Début du mois, la commission parlementaire des Institutions s’est penchée sur deux motions qui avaient donné lieu à des discussion lors du débat autour de la création d’un „Centre national de la Résistance“. L’une d’elles avait en fait déjà été adoptée par la Chambre. Elle invitait le gouvernement „à mettre en place des structures scientifiques de recherche historique aptes à étudier la 2e Guerre mondiale dans toute son étendue et sous toutes ses facettes“.
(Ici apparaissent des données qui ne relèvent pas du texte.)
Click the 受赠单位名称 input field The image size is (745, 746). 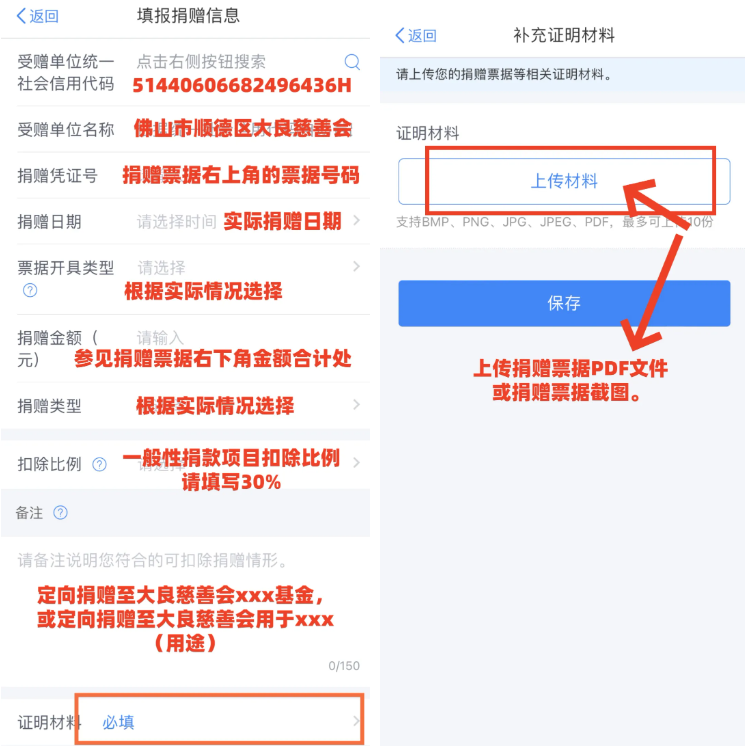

Si la motion en question avait, après l’assentiment explicite du ministre d’Etat, trouvé le soutien unanime de la Chambre, cette cohésion traduit en fait le malaise qu’avait soulevé le projet du „Centre national de la Résistance“. Non pas qu’on ait douté de la nécessité de doter d’une base légale ce centre, qui oeuvrait déjà depuis quelque temps sous les apanages du Conseil national de la Résistance. La légitimité de vouloir donner à l’entretien du souvenir une continuité au-delà de l’espérance de vie des survivant-e-s a été reconnue sur tous les bancs politiques. Mais cette reconnaissance ne délie pas de la nécessité de se donner, enfin, les moyens d’une recherche scientifique sur la 2e Guerre mondiale. Il faut explorer scientifiquement la dimension de la collaboration, de l’antisémitisme luxembourgeois ou du fondement idéologique des organisations de résistance. Or, si dans les pays qui nous entourent, la recherche historique sur cette période noire s’est déjà fondue dans une historiographie du 20e siècle et même du „temps présent“, le Luxembourg est entré au 21e siècle sans faire preuve d’un „Geschichtsbewusstsein“ très poussé.
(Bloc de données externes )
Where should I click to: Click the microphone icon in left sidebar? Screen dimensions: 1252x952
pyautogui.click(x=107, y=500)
Le point de vue restreint qui a mené à la création du Centre national de la Résistance pourrait cependant avoir du bon. Si le gouvernement est réellement disposé à donner des suites à la motion susmentionnée, il devra oeuvrer à la création d’une deuxième structure, provoquant de ce fait une différenciation plus nette entre souvenir et histoire. Différenciation qu’a d’ailleurs relevée Denis Scuto, un des historiens invités à la réunion de la commission parlementaire. Un nouveau „Centre de recherche historique“ aurait donc une mission non pas concurrentielle, mais complémentaire à celle du Centre national de la Résistance.
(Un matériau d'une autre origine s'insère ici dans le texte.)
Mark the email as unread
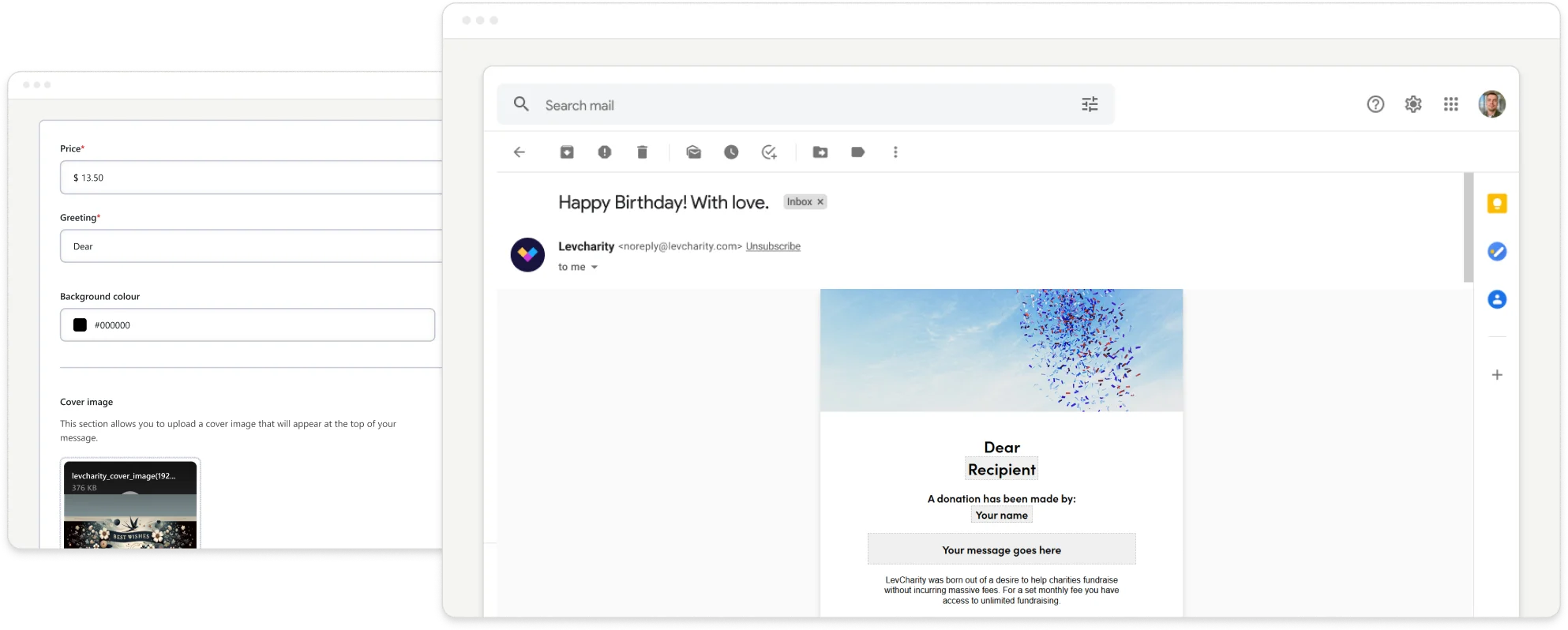The height and width of the screenshot is (630, 1568). click(693, 152)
Ce qui importe, c’est de devenir enfin plus concret. Dans les débats du début de l’année, le terme „université“ était déjà tombé, et la motion avait également invité le gouvernement à étudier les possibilités d’intégrer un tel centre de recherche dans les nouvelles structures universitaires. Avec la mise en place du projet de l’université, il devient de plus en plus urgent d’y réfléchir. Pour le moment, une telle réflexion est entravée par le fait que le gouvernement autant que le parlement soulignent le caractère autonome de l’institution universitaire.
On pourrait rétorquer que l’autonomie n’est pas mise en cause par une incitation financière de l’Etat. Au-delà de cette question délicate, il reste cependant du pain sur la planche des instances politiques. Il n’y a pas de recherche historique sans archives. Or, comme s’est fait expliquer la commission, le Luxembourg manque cruellement d’une loi sur l’obligation des administrations, étatiques autant que communales, de préserver leurs archives. Une grande partie des documents historiques – notamment du temps de la Guerre – a déjà été détruite. Néanmoins une loi créant une obligation de conservation pourrait contribuer à garder la mémoire et à reconstituer l’histoire.